(Element lookup items)

- - -

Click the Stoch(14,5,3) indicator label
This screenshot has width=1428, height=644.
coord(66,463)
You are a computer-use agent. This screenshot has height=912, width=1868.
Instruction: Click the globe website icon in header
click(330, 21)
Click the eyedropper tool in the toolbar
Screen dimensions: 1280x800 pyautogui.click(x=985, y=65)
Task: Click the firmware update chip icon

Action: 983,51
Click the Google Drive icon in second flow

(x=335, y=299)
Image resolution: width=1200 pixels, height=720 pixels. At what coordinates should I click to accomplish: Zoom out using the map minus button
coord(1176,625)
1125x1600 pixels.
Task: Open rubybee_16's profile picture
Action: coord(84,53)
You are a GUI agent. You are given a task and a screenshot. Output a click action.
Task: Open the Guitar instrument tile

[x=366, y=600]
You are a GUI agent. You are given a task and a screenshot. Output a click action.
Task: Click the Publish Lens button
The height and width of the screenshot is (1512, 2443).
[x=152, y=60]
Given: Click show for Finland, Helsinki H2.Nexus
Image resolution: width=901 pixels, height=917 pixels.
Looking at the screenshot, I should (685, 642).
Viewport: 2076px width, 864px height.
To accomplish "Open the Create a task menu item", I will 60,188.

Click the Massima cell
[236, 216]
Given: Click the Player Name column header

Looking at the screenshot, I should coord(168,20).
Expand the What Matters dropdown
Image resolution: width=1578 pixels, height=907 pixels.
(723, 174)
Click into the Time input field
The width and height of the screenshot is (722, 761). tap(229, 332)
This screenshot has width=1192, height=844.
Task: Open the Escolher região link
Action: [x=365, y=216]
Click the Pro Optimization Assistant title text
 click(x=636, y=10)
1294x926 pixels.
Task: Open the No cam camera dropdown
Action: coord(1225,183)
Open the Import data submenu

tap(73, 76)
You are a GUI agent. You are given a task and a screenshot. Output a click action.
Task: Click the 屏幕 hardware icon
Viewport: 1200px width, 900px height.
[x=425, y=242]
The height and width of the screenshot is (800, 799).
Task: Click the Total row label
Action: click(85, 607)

- - -

## Your objective
Put every line of the items above into a Markdown table with the columns Row and Line. Number the rows in order and leave out blank lines.

## Task output
| Row | Line |
|---|---|
| 1 | Click the Stoch(14,5,3) indicator label |
| 2 | This screenshot has width=1428, height=644. |
| 3 | coord(66,463) |
| 4 | You are a computer-use agent. This screenshot has height=912, width=1868. |
| 5 | Instruction: Click the globe website icon in header |
| 6 | click(330, 21) |
| 7 | Click the eyedropper tool in the toolbar |
| 8 | Screen dimensions: 1280x800 pyautogui.click(x=985, y=65) |
| 9 | Task: Click the firmware update chip icon |
| 10 | Action: 983,51 |
| 11 | Click the Google Drive icon in second flow |
| 12 | (x=335, y=299) |
| 13 | Image resolution: width=1200 pixels, height=720 pixels. At what coordinates should I click to accomplish: Zoom out using the map minus button |
| 14 | coord(1176,625) |
| 15 | 1125x1600 pixels. |
| 16 | Task: Open rubybee_16's profile picture |
| 17 | Action: coord(84,53) |
| 18 | You are a GUI agent. You are given a task and a screenshot. Output a click action. |
| 19 | Task: Open the Guitar instrument tile |
| 20 | [x=366, y=600] |
| 21 | You are a GUI agent. You are given a task and a screenshot. Output a click action. |
| 22 | Task: Click the Publish Lens button |
| 23 | The height and width of the screenshot is (1512, 2443). |
| 24 | [x=152, y=60] |
| 25 | Given: Click show for Finland, Helsinki H2.Nexus |
| 26 | Image resolution: width=901 pixels, height=917 pixels. |
| 27 | Looking at the screenshot, I should (685, 642). |
| 28 | Viewport: 2076px width, 864px height. |
| 29 | To accomplish "Open the Create a task menu item", I will 60,188. |
| 30 | Click the Massima cell |
| 31 | [236, 216] |
| 32 | Given: Click the Player Name column header |
| 33 | Looking at the screenshot, I should coord(168,20). |
| 34 | Expand the What Matters dropdown |
| 35 | Image resolution: width=1578 pixels, height=907 pixels. |
| 36 | (723, 174) |
| 37 | Click into the Time input field |
| 38 | The width and height of the screenshot is (722, 761). tap(229, 332) |
| 39 | This screenshot has width=1192, height=844. |
| 40 | Task: Open the Escolher região link |
| 41 | Action: [x=365, y=216] |
| 42 | Click the Pro Optimization Assistant title text |
| 43 |  click(x=636, y=10) |
| 44 | 1294x926 pixels. |
| 45 | Task: Open the No cam camera dropdown |
| 46 | Action: coord(1225,183) |
| 47 | Open the Import data submenu |
| 48 | tap(73, 76) |
| 49 | You are a GUI agent. You are given a task and a screenshot. Output a click action. |
| 50 | Task: Click the 屏幕 hardware icon |
| 51 | Viewport: 1200px width, 900px height. |
| 52 | [x=425, y=242] |
| 53 | The height and width of the screenshot is (800, 799). |
| 54 | Task: Click the Total row label |
| 55 | Action: click(85, 607) |